Al extitular del IPV le pedían viviendas para "allegados"

Este lunes también declaró en el juicio por la causa Revelación el arquitecto Alejandro Bertorini, quien se desempeñó como presidente del Instituto Provincial de la Vivienda entre 2015 y 2016. 

Bertorini se refirió al manejo de la gestión del IPV, a la situación económica, los fondos nacionales y provinciales destinados a las obras de vivienda.

En su relato informó que promediando su gestión empezó a advertir situaciones no deseadas haciendo referencia a un supuesto clientelismo político en la atribución de viviendas a tal punto de advertir que se había adulterado el padrón de beneficiarios en favor de “personas allegadas o militantes”. Añadió que “había pedidos indebidos de viviendas para parientes o amigos”.

El ex presidente del IPV explicó que su relación con Carpintero era mala. “Me habían pedido la renuncia del gerente general del Instituto porque me advertían que su tarea en relación a las cooperativas era deficiente”, acotó.

El funcionario era Guillermo Meyer y lo había designado Bertorini por ser una persona de su confianza. “Me hicieron saber que debía designar en su reemplazo a Jorge Etchepareborda, quien se desempeñaba en el área de cooperativas del IPV. Me negué a ello y luego renuncié”.

También declaró en esta jornada la contadora Sandra Torres, quien se desempeñó como Directora General de Administración del IPV. La funcionaria hizo un pormenorizado relato del proceso de la administración de los fondos del instituto y la metodología de pagos de certificados de obra.

LA LISTA DE BORTAGARAY

Torres resaltó la situación de endeudamiento que la provincia tenía por ese entonces.
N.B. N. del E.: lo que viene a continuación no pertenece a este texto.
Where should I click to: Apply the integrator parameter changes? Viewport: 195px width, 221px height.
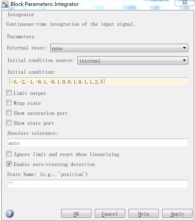point(177,214)

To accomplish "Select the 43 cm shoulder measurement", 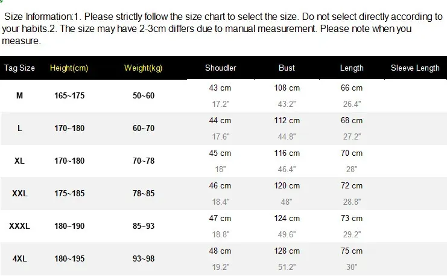I will (x=220, y=88).
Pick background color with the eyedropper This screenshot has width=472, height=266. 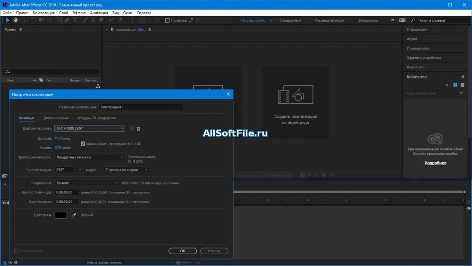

Se decretó la emergencia económica para poder manejar la deuda que alcanzaba los $ 500.000.000. En razón de ello la contadora explicó que los pagos se analizaban junto al presidente del IPV y se priorizaban las situaciones financieras de cada empresa que estaban cada vez más complicadas.

La funcionaria explicó también que el entonces presidente del IPV Martín Bortagaray le explicó que se confeccionaría una lista de empresas para pagar en ocasiones que él no estuviera en la zona y debía mandársela por correo electrónico con copia a Diego Correa.

“Ya después Correa me mandaba mensajes directamente para chequear la lista y pedir incorporar pagos a otras empresas como Menedin, Igarzábal, Sudelco”, mencionó.